As I abandon my efforts and depart from the Lake, I ponder how so often in this time of technology and instantaneous gratification we miss the moments. We miss the silence. We miss being in communion with our maker. Now, of course, God’s hand has touched all of nature. He is always present and his essence is in everything. But it cannot be denied that the hustle and bustle of life impairs our ability to walk with God. 

I imagine how wonderful it must have been for Adam to simply walk with God in the Garden of Eden. There were no roaring truck engines, no smart phones, no gun shots, no belligerent screaming. There were no appointments with which to rush. There was just, being. My effort to have a glimpse of this on the shores of Lake Michigan was sweet, but only a moment, only a glimpse of what Adam must have experienced in the Garden. 

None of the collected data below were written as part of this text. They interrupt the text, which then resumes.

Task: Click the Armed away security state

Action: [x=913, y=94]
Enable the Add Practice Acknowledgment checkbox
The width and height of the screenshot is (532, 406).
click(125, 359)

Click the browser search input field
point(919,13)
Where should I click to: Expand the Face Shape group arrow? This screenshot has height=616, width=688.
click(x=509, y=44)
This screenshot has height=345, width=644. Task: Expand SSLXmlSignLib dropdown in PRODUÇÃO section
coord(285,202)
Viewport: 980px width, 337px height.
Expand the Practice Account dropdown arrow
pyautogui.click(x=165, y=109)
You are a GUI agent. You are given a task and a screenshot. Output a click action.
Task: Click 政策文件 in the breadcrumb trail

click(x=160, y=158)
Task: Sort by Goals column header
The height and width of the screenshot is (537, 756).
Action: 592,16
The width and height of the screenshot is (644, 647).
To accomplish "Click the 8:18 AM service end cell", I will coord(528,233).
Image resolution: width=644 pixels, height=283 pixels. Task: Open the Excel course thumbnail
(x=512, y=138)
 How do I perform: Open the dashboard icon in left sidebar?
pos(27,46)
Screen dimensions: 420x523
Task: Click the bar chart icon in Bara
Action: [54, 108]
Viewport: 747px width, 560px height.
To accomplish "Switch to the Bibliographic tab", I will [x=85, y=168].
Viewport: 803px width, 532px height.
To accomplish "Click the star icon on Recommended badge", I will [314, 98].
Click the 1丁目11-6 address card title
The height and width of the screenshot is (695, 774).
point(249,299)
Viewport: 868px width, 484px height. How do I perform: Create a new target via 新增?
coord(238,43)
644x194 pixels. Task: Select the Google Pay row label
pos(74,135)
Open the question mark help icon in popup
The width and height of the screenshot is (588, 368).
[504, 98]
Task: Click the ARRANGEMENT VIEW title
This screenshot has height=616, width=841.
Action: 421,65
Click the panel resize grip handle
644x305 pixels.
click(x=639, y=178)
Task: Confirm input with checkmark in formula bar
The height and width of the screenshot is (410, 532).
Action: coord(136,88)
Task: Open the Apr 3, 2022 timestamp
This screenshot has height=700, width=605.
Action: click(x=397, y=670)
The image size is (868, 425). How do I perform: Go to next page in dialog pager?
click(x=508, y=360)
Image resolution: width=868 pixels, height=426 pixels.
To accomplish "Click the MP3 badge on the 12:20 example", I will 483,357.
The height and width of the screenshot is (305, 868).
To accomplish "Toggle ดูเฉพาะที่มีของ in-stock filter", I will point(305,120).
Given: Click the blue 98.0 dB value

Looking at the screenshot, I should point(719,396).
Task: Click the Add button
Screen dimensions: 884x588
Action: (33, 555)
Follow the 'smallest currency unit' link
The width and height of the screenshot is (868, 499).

It is so tempting to embrace the noise and activity of the world. We are, after all, in the world. But why is it so hard to find silence? We have so many duties and obligations. Appointments and meetings. We have to get to work and then do the chores at home. We have family gatherings and holiday parties. And even when we have made every effort to find peace and stillness, we have to tolerate the roar of the truck engine that seemed to intentionally ruin our efforts.

I have heard countless people say that they need to find more time for spiritual activities. I have even said that myself. But this sentiment is quickly followed by the “to do” list and the other items that take precedence over any spiritual activity, no matter how small. We cannot deny the reality that life has many distractions. But what we neglect to consider is the effort that counts in seeking the silence, the communion with God. There will always be distractions and interrupting truck engines. There will always be “to do” lists. But we need to apply this “always” to our seeking after God. We will not always succeed in having unending hours of peace and tranquility with God. How I longed for my five minutes on the beach to have lasted for hours! But what about that five minutes? Did that matter? 

The answer to this is unequivocally, yes. Anytime that we can be with God, that we can seek his presence is valuable and valued. The relationship that we desire and should want with our Lord will not be found in video games, text messages, movies, or a sports game. It will not be in blaring music, screaming neighbors, or noisy truck engines.  

The relationship that we should want with God will be found in the quiet moments at the beach, in the middle of the night, out in the woods, or in the quiet at adoration. It will be in the moments that seem so fleeting, but these are the ones that we should continually seek after. And it is this continued seeking that will grow our relationship with God. That will continually draw us into his presence. So, while the truck engine ruined my time with God on that February day, it did not take away the seeking that I did, the effort that I made. It did not devalue the time that I did get to spend with God in the silence and beauty of creation. It is my job, our job, to continue seeking.